Life would have been a lot easier if I’d been taught to use a stethoscope properly in medical school.
Yes I was taught the usual stuff about bells and diaphragms and I agonised trying to hear murmurs, rubs, snaps crackles and pops. No one told me, though, that it was really a tool to block your ears during a hectic day - something that could give you a precious minute our two of calm in the hurly burly of a busy surgery. ‘Listen to the patient and they will tell you the diagnosis’ was a regular mantra, but occasionally you do need the patient to be quiet.
I was enjoying one of those blissful moments of peace during a particularly baffling consultation. The patient had a constellation of symptoms that didn’t appear in any textbook I’ve come across. Stethoscope in ears, I was staring vacantly at the floor in a state of zen-like calm, when the carpet started to transform bizarrely before my eyes. The drab, functional pattern suddenly became beautiful, luminous and three dimensional. No mind enhancing substances were involved. The effect was like one of those magic eye pictures when a flat pattern becomes 3D as you stare at it vacantly. I’m easily amused and the illusion added an unexpected, simple pleasure to a mundane day.
It is commonly taken for granted that medical diagnosis is an objective process of recognising patterns. The patient has a symptom and the doctor then takes a focused history, examines the patient, does appropriate tests and comes up with a definitive diagnosis. Or in modern cutting edge general practice the patient appears with a problem and the doctor fills in any missing information from the QOF templates, then if there is time, proceeds as above. Like a game of medical Cluedo, if they have enough cards the clever doctors can throw them down with a flourish and confidently announce that it was Colonel Cholesterol that did it with a Plaque in the Coronary Arteries. But the same, apparently objective patterns can be perceived in dramatically different ways by different people and at different times. Occasionally things are clear cut, but often they are subtle like moving patterns made by shifting sands.
As the treatment of major illnesses like infections, diabetes and cardiac problems has got more successful, we tend to see more dis-ease rather than disease. Patients present with more subjective, vague concerns about their internal world.
Conditions like fatigue, chronic pain unhappiness and stress make up more of the mix. People are not uniform biophysical systems and these concerns will be interpreted in a myriad different ways by both patients and doctors. Some patients can happily live with something like a dodgy digestion whereas other patients will spend a large chunk of their life circulating through various clinics and investigations hunting for a solution.
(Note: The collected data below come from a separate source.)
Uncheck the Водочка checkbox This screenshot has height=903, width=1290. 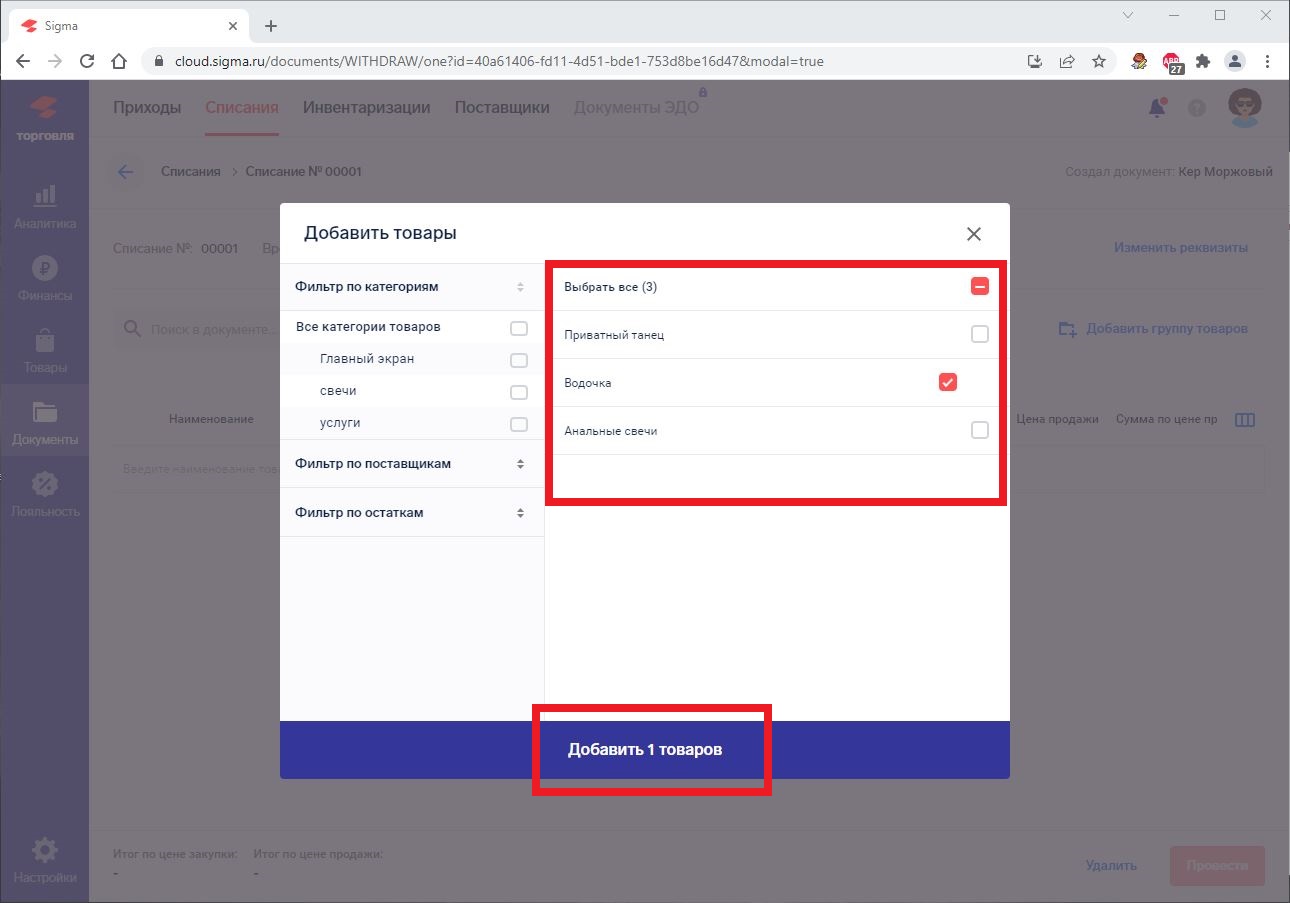947,383

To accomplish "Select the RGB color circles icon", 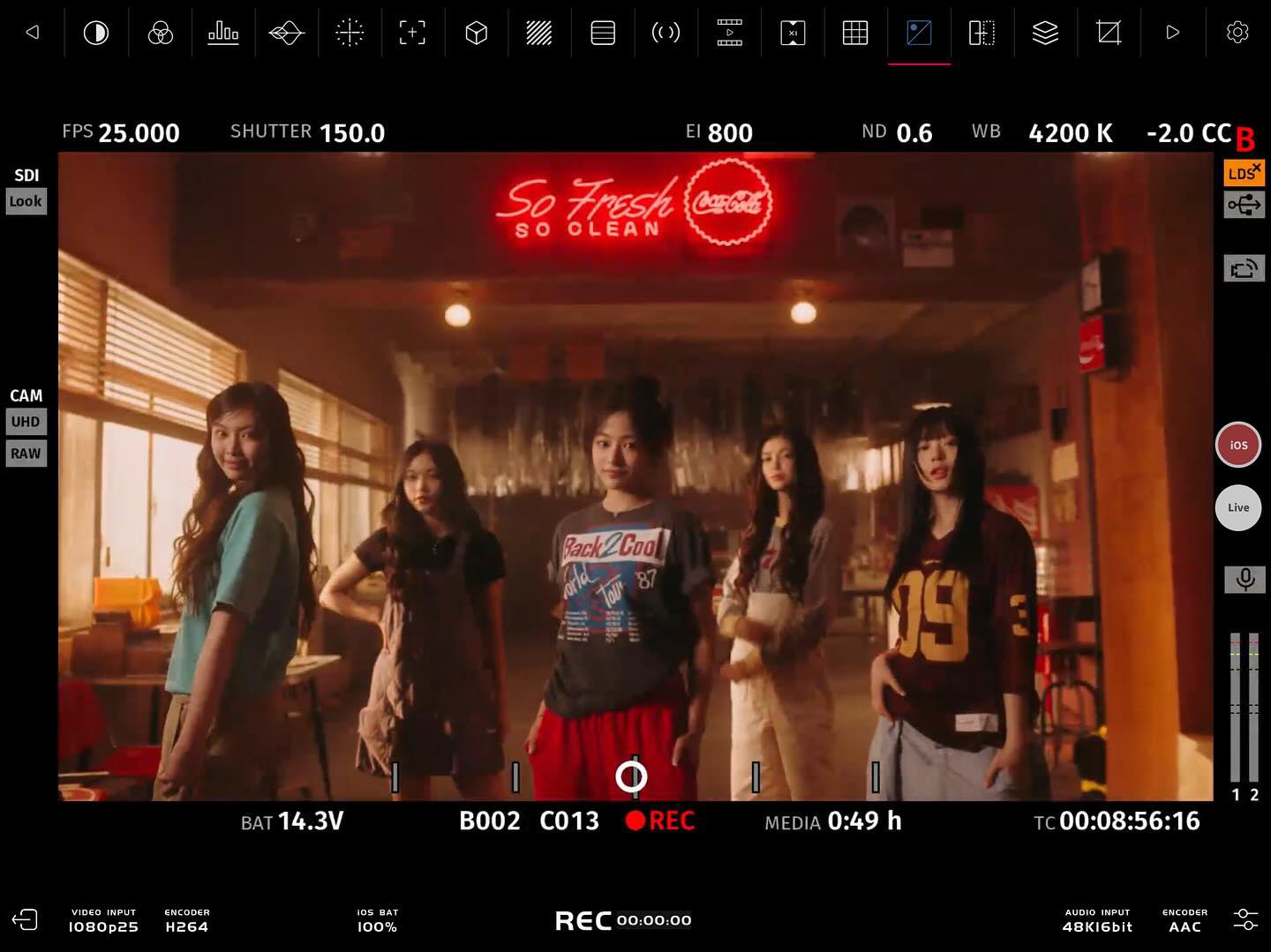I will [x=160, y=34].
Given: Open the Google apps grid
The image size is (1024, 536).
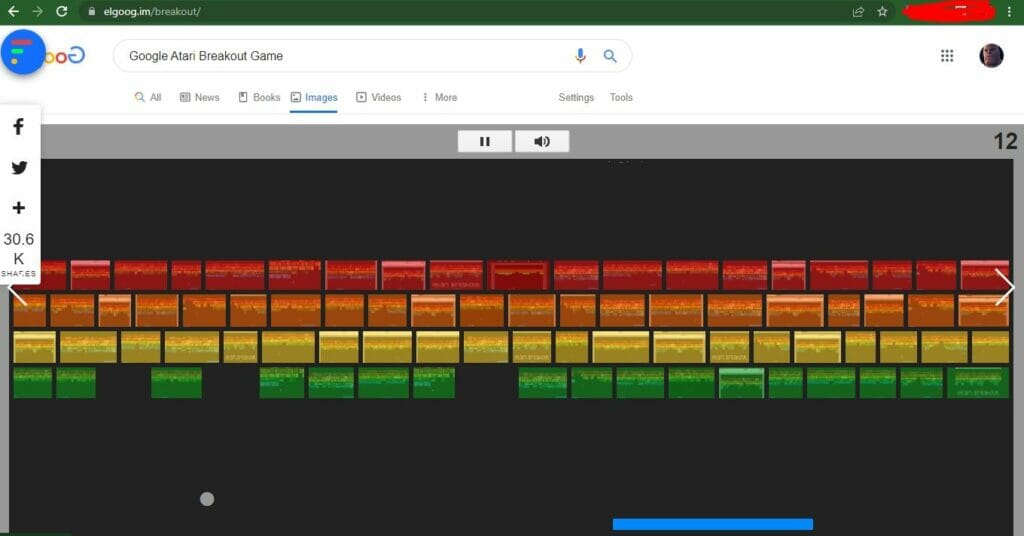Looking at the screenshot, I should coord(947,56).
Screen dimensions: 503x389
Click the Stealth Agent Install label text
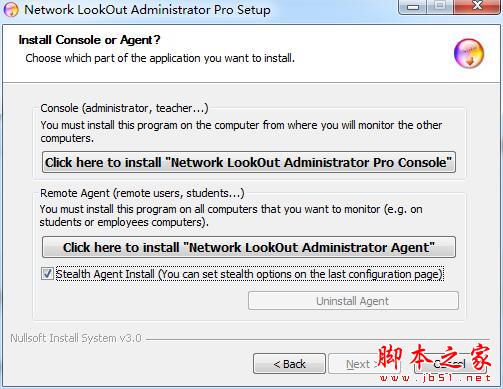tap(249, 274)
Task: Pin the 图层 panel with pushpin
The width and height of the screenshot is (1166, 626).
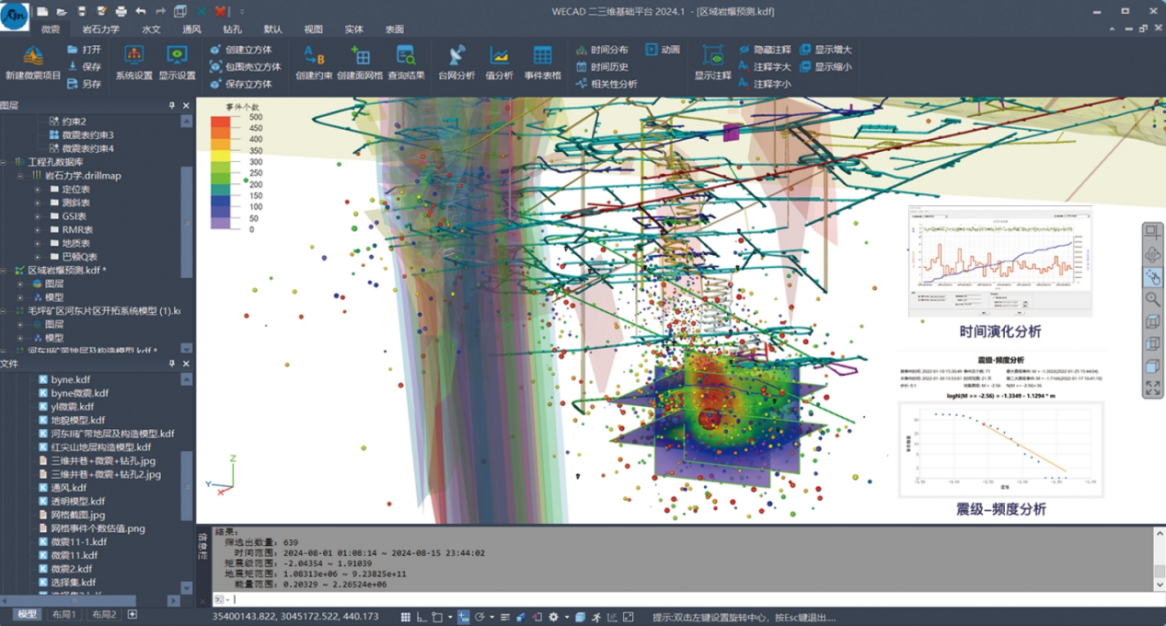Action: tap(172, 105)
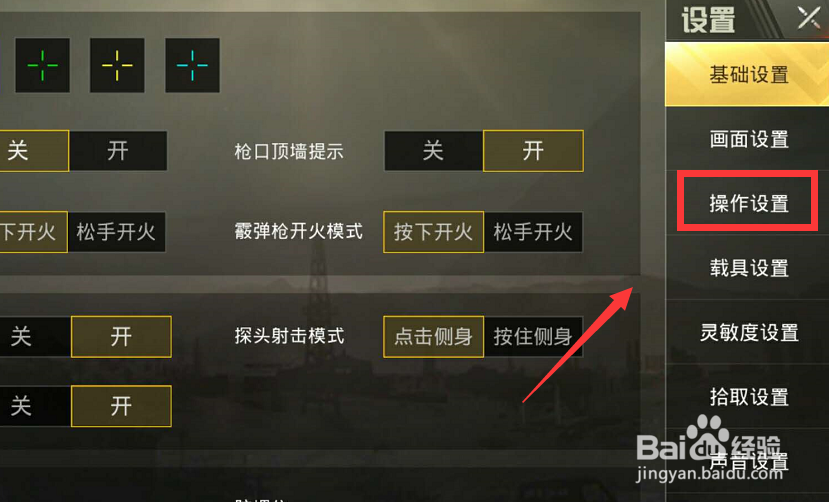Turn 枪口顶墙提示 to 关

[x=434, y=151]
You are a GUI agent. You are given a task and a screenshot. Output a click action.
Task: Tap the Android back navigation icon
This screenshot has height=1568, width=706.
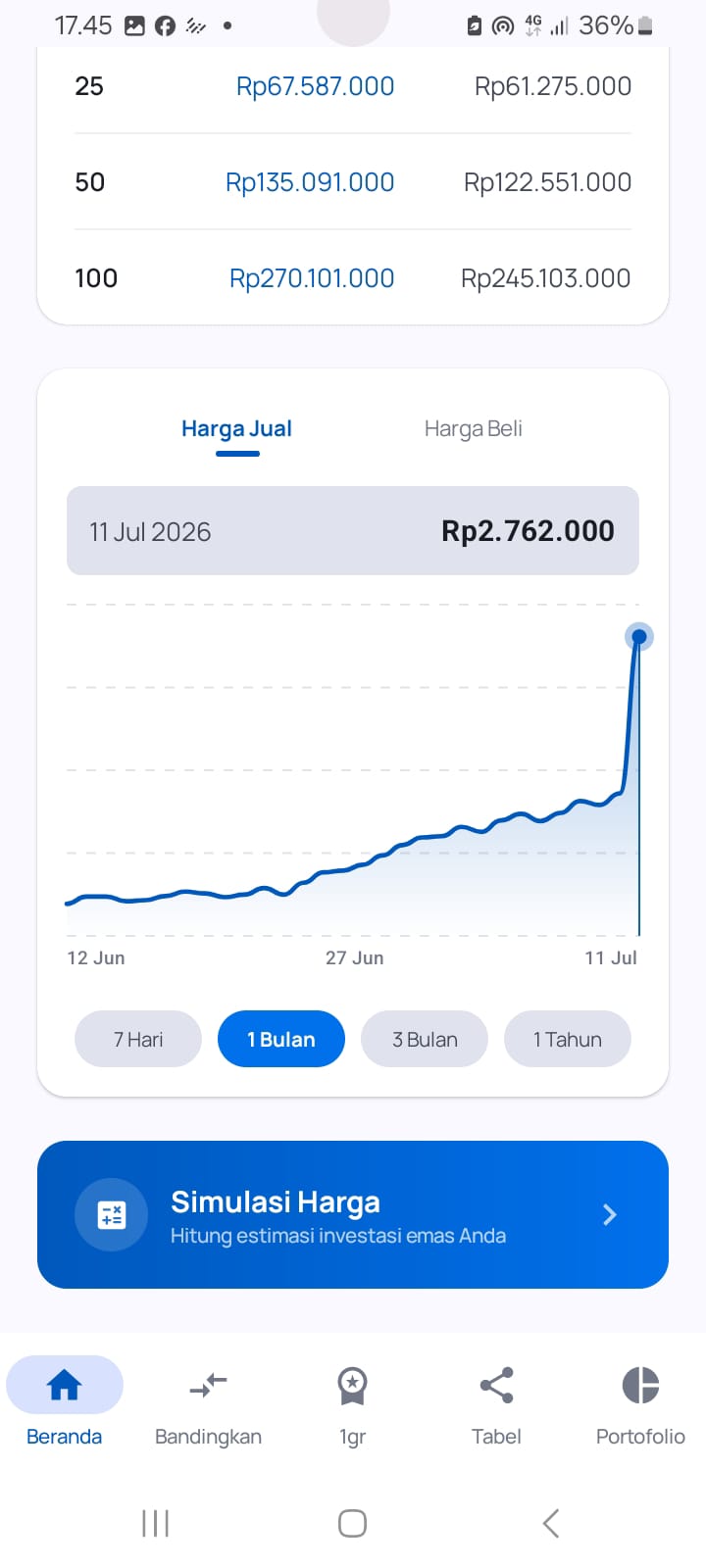[x=551, y=1523]
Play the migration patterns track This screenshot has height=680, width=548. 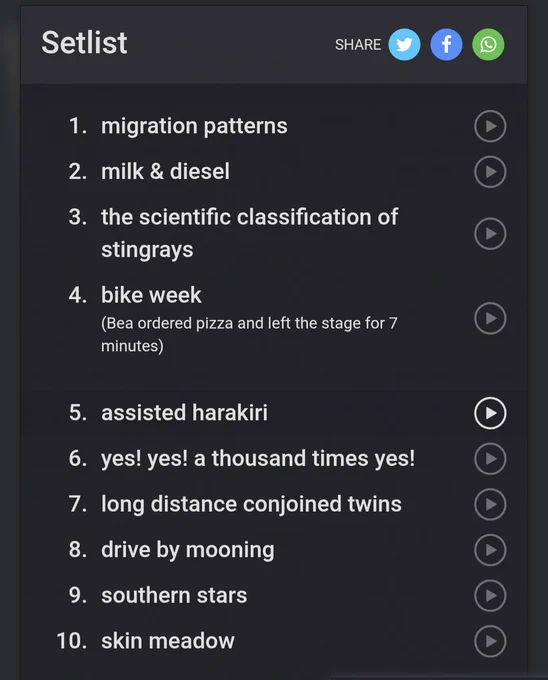(x=490, y=126)
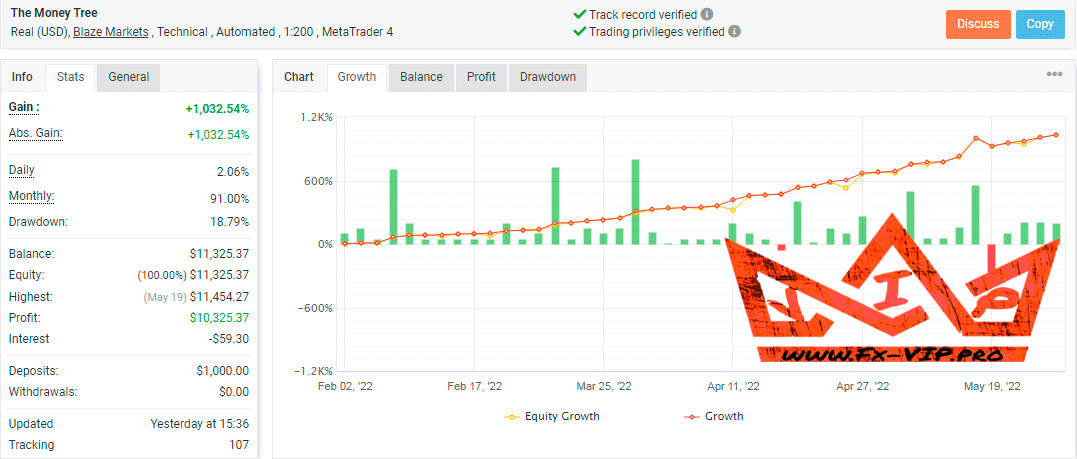Open the Drawdown chart tab

(547, 77)
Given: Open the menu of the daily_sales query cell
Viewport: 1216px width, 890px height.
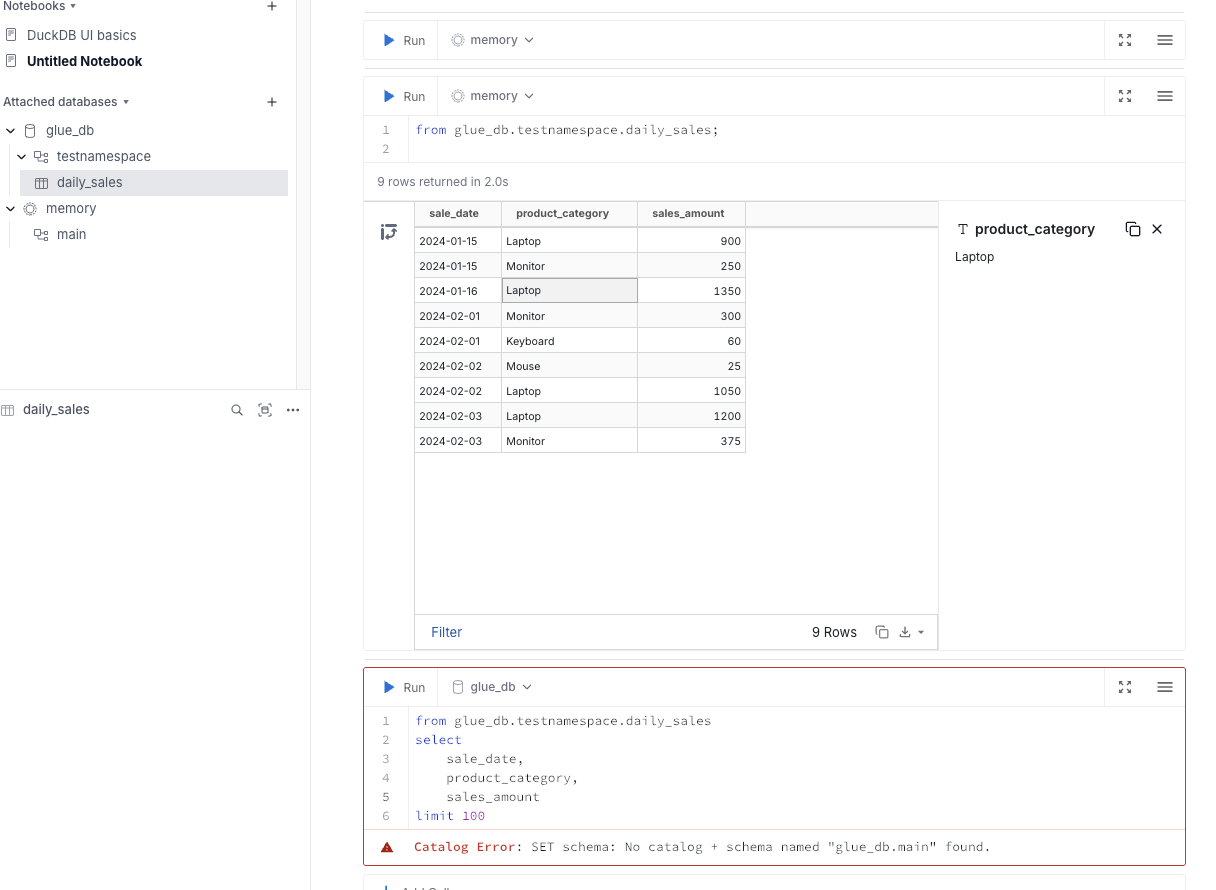Looking at the screenshot, I should 1164,96.
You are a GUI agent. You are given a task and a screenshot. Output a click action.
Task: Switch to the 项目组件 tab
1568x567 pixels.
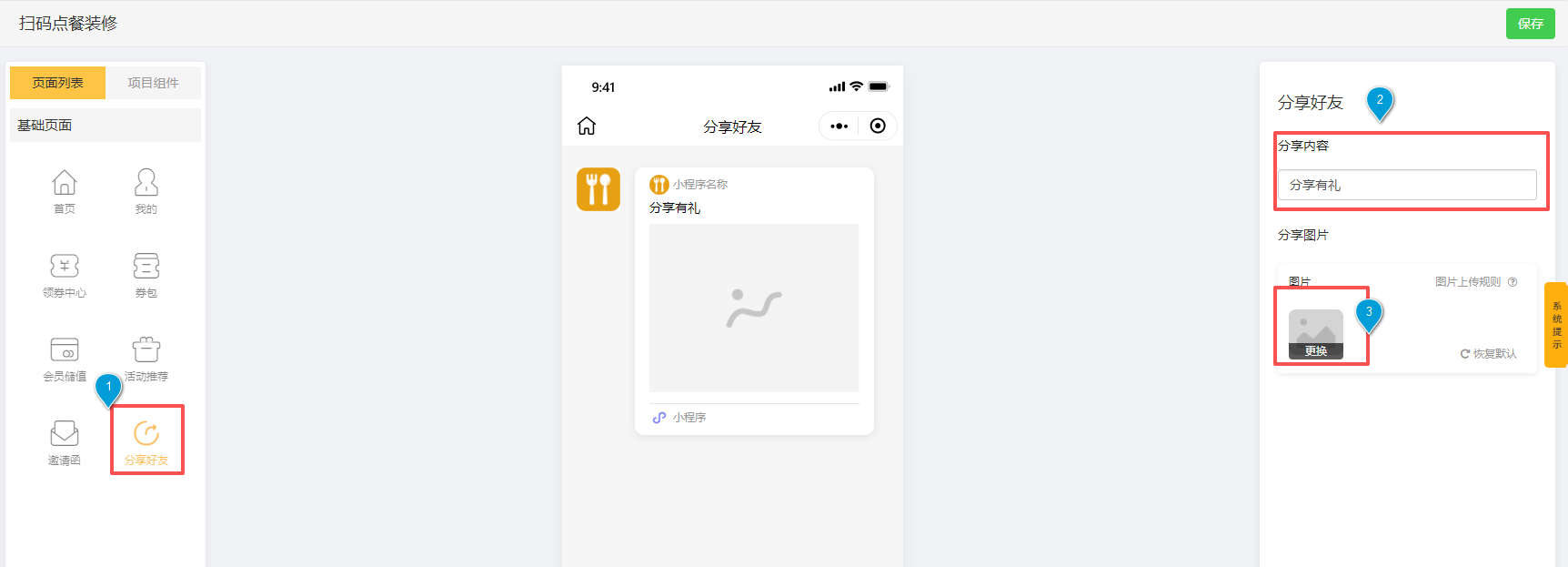pos(153,83)
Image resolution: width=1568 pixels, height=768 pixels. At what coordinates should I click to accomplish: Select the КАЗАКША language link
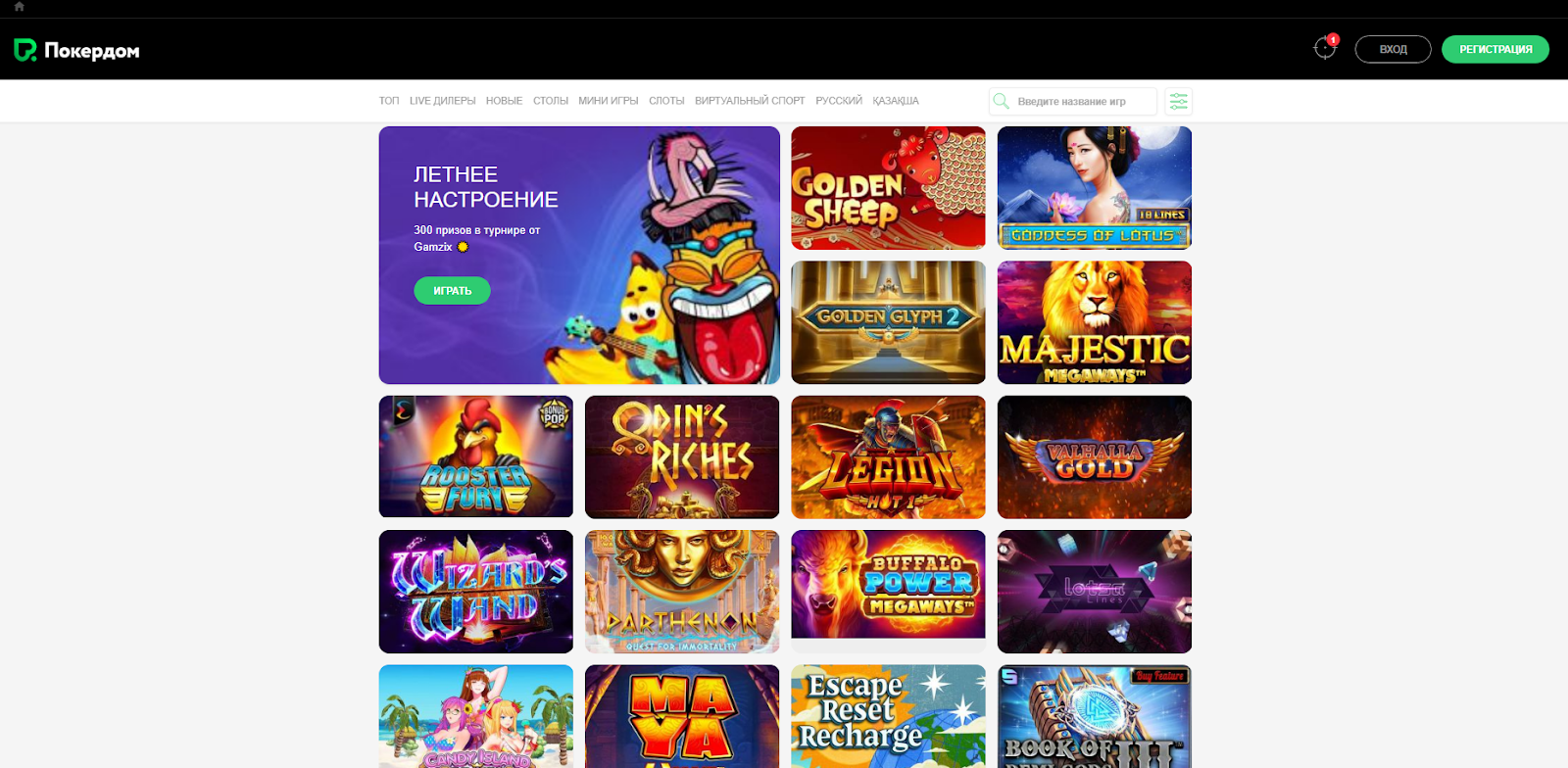pyautogui.click(x=896, y=101)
The more time you spend in this medical merry-go-round the more likely that you will find something wrong.
I’m intrigued by the fact that despite medicine getting more technologically successful patients satisfaction has not increased as much. In fact I sometimes get the impression that patients are more dissatisfied despite these advances. The disparity between the uniform objectivity assumed in the classic medical model and the often blurred, subjective reality plays a large part in this conflict. Trying to shoehorn symptoms in to what we already know doesn’t always work and sometimes staring blankly will let the patterns reveal themselves. In the frantic business of the day we need time to block off the outside world and have time to stare. My stethoscope will stay as an important tool to help me do that.